If the student withdraws without official notice from distance education courses, the institution must determine the “last day of attendance,” which is defined as the last time the student participates in one of the activities identified as “active engagement” in the course. Examples include taking a test, submitting a paper, or participating in an online discussion about content. Simply logging into an LMS does not count. This determination of “last day of attendance” is a higher bar for online courses than what is required for in-person courses.

To begin negotiations, the Department cited some instances of institutions failing to adequately document the “last day of attendance” or knowingly adjusting the date to lower the amount to be refunded. The Department proposed the following to “simplify” and improve the accuracy of determining the student’s last day of course activity:

  1. Require that attendance be taken in all distance education courses. While they used the word “attendance,” they still seem to mean documenting the last instance of academic engagement for each student. An exception for dissertation research courses was added.
  2. Within 14 days of a student’s last date of attendance, document a student’s withdrawal date.
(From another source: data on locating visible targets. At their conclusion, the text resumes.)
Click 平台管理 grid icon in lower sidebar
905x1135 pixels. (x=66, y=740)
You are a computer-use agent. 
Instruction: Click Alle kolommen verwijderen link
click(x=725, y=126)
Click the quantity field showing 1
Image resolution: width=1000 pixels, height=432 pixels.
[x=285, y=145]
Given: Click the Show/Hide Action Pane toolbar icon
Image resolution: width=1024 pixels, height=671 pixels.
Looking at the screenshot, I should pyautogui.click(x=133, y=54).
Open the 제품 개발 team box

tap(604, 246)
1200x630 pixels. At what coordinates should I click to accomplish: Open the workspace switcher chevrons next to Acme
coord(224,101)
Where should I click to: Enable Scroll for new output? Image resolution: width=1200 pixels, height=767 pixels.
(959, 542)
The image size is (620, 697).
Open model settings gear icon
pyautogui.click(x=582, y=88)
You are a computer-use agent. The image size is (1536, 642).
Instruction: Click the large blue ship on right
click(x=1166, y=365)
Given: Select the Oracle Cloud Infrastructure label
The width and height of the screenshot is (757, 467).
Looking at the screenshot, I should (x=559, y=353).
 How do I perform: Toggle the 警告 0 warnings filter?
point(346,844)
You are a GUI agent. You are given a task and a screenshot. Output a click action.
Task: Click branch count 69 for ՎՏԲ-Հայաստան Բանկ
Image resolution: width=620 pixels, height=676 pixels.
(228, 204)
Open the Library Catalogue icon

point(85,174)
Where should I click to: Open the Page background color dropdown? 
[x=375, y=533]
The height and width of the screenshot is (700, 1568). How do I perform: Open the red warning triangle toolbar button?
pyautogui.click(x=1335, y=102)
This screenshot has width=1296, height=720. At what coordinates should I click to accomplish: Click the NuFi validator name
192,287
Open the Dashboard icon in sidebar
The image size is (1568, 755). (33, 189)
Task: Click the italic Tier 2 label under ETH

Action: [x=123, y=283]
There was little discussion of this issue during negotiations other than trying to add additional exceptions. The Department said that this would “simplify” the process because institutions are already tracking all academic activities in their LMS. We talked to individuals from several institutions and we reached out to NASFAA (the financial aid organization) about the proposal. With the exception of fully-online institutions and those that are already attendance taking, all of those who responded agreed this would not “simplify” the process and would add more work. They also felt that they are aware of the “last day of attendance” requirement and are able to document it correctly. This regulation would result in more work to arrive at the same artifact that documents the student’s last activity.

Regarding the “14 day” requirement, we will need to clarify the Department’s intent. At one point they said that this would prompt the institution to follow-up with absent students and try to re-engage them. At another time, it sounded like a fixed deadline. Institutions will need to document excused absences for students who (for example) are known to be ill or on temporary military duty. Some institutional personnel said that with post-traditional students, it is common for students to not participate for two weeks (due to personal or work issues), but still complete the course successfully.

Although requested more than once by a negotiator, documentation of the extent of the non-compliance was not provided.

Proposal: Disallow Aid for Clock Hour Asynchronous Courses

textbox: Proposed: Institutions using clock hour financial aid disbursement can no longer offer asynchronous distance education.

Most commonly, federal financial aid is disbursed to students either through the credit hour or clock hour method. The latter is commonly found in practical programs, such as cosmetology, welding, and the like. Aid for clock hour programs is, literally, determined by student participation by the minute. The Department expected that institutions using asynchronous distance education would have “sophisticated technologies” to track that activity. They reported several instances of weak time tracking. As a result, they proposed:

  1. Disallow enrollment in asynchronous distance education courses for programs that use the clock-hour method of financial aid disbursement. 

NOTE: This will NOT affect courses offered through credit hours.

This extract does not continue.